Exercise task = Write out every one of the records below exactly as they appear, line for line.

════════

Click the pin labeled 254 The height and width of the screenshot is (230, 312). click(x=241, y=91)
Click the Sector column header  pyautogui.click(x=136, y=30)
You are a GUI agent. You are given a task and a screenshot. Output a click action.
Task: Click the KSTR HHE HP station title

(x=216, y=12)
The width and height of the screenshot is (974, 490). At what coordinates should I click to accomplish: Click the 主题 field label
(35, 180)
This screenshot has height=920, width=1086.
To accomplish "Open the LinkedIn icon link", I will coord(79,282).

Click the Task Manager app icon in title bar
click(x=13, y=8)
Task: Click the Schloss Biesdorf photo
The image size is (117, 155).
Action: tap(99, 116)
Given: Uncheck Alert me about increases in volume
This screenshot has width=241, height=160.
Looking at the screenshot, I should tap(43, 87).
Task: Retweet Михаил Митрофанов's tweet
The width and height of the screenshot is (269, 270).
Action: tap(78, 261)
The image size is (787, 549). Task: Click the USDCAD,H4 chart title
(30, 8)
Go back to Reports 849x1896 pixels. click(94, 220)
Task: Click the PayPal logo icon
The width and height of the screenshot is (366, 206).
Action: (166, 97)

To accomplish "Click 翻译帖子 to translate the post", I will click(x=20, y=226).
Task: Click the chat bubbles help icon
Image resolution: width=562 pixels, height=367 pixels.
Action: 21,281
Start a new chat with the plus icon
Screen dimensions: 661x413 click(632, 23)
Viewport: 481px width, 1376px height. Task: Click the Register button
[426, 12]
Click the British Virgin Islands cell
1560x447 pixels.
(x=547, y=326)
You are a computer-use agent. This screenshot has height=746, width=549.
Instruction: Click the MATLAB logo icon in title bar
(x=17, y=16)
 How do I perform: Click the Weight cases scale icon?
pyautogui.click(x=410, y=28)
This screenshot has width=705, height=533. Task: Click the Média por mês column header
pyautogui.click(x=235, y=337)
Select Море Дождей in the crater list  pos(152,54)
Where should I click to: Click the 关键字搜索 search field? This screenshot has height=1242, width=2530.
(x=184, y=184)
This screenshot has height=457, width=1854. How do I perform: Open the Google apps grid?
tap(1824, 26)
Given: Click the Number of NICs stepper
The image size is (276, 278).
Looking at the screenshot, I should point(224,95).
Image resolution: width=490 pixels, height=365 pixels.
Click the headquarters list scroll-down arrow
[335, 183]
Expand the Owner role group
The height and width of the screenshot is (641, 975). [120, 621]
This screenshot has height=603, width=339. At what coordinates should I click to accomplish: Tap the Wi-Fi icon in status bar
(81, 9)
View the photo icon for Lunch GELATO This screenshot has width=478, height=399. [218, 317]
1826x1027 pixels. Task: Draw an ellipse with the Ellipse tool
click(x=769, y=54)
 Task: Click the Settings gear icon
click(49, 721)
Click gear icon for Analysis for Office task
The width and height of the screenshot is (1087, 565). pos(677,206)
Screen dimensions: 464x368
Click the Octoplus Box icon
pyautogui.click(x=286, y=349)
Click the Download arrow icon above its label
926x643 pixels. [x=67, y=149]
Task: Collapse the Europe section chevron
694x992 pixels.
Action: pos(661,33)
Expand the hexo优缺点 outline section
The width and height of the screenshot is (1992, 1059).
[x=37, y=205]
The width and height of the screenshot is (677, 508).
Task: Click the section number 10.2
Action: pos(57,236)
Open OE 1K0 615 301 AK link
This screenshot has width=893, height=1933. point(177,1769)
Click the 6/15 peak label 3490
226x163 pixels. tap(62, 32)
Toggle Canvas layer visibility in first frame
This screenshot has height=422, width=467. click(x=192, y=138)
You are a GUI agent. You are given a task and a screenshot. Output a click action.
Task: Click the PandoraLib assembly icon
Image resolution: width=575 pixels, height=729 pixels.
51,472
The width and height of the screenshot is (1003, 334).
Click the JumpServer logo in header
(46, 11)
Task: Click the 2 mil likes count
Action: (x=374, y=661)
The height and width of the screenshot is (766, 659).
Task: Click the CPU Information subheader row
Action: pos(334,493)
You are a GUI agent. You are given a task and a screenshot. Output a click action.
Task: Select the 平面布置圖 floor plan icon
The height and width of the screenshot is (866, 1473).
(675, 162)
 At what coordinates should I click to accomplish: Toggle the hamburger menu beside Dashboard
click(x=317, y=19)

════════

Solution to the exercise =
Click the pin labeled 254 The height and width of the screenshot is (230, 312). click(x=241, y=91)
Click the Sector column header  pyautogui.click(x=136, y=30)
You are a GUI agent. You are given a task and a screenshot. Output a click action.
Task: Click the KSTR HHE HP station title

(x=216, y=12)
The width and height of the screenshot is (974, 490). At what coordinates should I click to accomplish: Click the 主题 field label
(35, 180)
This screenshot has height=920, width=1086.
To accomplish "Open the LinkedIn icon link", I will coord(79,282).

Click the Task Manager app icon in title bar
click(x=13, y=8)
Task: Click the Schloss Biesdorf photo
The image size is (117, 155).
Action: tap(99, 116)
Given: Uncheck Alert me about increases in volume
This screenshot has width=241, height=160.
Looking at the screenshot, I should tap(43, 87).
Task: Retweet Михаил Митрофанов's tweet
The width and height of the screenshot is (269, 270).
Action: tap(78, 261)
The image size is (787, 549). Task: Click the USDCAD,H4 chart title
(30, 8)
Go back to Reports 849x1896 pixels. click(94, 220)
Task: Click the PayPal logo icon
The width and height of the screenshot is (366, 206).
Action: (166, 97)

To accomplish "Click 翻译帖子 to translate the post", I will click(x=20, y=226).
Task: Click the chat bubbles help icon
Image resolution: width=562 pixels, height=367 pixels.
Action: 21,281
Start a new chat with the plus icon
Screen dimensions: 661x413 click(632, 23)
Viewport: 481px width, 1376px height. Task: Click the Register button
[426, 12]
Click the British Virgin Islands cell
1560x447 pixels.
(x=547, y=326)
You are a computer-use agent. This screenshot has height=746, width=549.
Instruction: Click the MATLAB logo icon in title bar
(x=17, y=16)
 How do I perform: Click the Weight cases scale icon?
pyautogui.click(x=410, y=28)
This screenshot has width=705, height=533. Task: Click the Média por mês column header
pyautogui.click(x=235, y=337)
Select Море Дождей in the crater list  pos(152,54)
Where should I click to: Click the 关键字搜索 search field? This screenshot has height=1242, width=2530.
(x=184, y=184)
This screenshot has height=457, width=1854. How do I perform: Open the Google apps grid?
tap(1824, 26)
Given: Click the Number of NICs stepper
The image size is (276, 278).
Looking at the screenshot, I should point(224,95).
Image resolution: width=490 pixels, height=365 pixels.
Click the headquarters list scroll-down arrow
[335, 183]
Expand the Owner role group
The height and width of the screenshot is (641, 975). [120, 621]
This screenshot has height=603, width=339. At what coordinates should I click to accomplish: Tap the Wi-Fi icon in status bar
(81, 9)
View the photo icon for Lunch GELATO This screenshot has width=478, height=399. [218, 317]
1826x1027 pixels. Task: Draw an ellipse with the Ellipse tool
click(x=769, y=54)
 Task: Click the Settings gear icon
click(49, 721)
Click gear icon for Analysis for Office task
The width and height of the screenshot is (1087, 565). pos(677,206)
Screen dimensions: 464x368
Click the Octoplus Box icon
pyautogui.click(x=286, y=349)
Click the Download arrow icon above its label
926x643 pixels. [x=67, y=149]
Task: Collapse the Europe section chevron
694x992 pixels.
Action: pos(661,33)
Expand the hexo优缺点 outline section
The width and height of the screenshot is (1992, 1059).
[x=37, y=205]
The width and height of the screenshot is (677, 508).
Task: Click the section number 10.2
Action: pos(57,236)
Open OE 1K0 615 301 AK link
This screenshot has width=893, height=1933. point(177,1769)
Click the 6/15 peak label 3490
226x163 pixels. tap(62, 32)
Toggle Canvas layer visibility in first frame
This screenshot has height=422, width=467. click(x=192, y=138)
You are a GUI agent. You are given a task and a screenshot. Output a click action.
Task: Click the PandoraLib assembly icon
Image resolution: width=575 pixels, height=729 pixels.
51,472
The width and height of the screenshot is (1003, 334).
Click the JumpServer logo in header
(46, 11)
Task: Click the 2 mil likes count
Action: (x=374, y=661)
The height and width of the screenshot is (766, 659).
Task: Click the CPU Information subheader row
Action: pos(334,493)
You are a GUI agent. You are given a task and a screenshot. Output a click action.
Task: Select the 平面布置圖 floor plan icon
The height and width of the screenshot is (866, 1473).
(675, 162)
 At what coordinates should I click to accomplish: Toggle the hamburger menu beside Dashboard
click(x=317, y=19)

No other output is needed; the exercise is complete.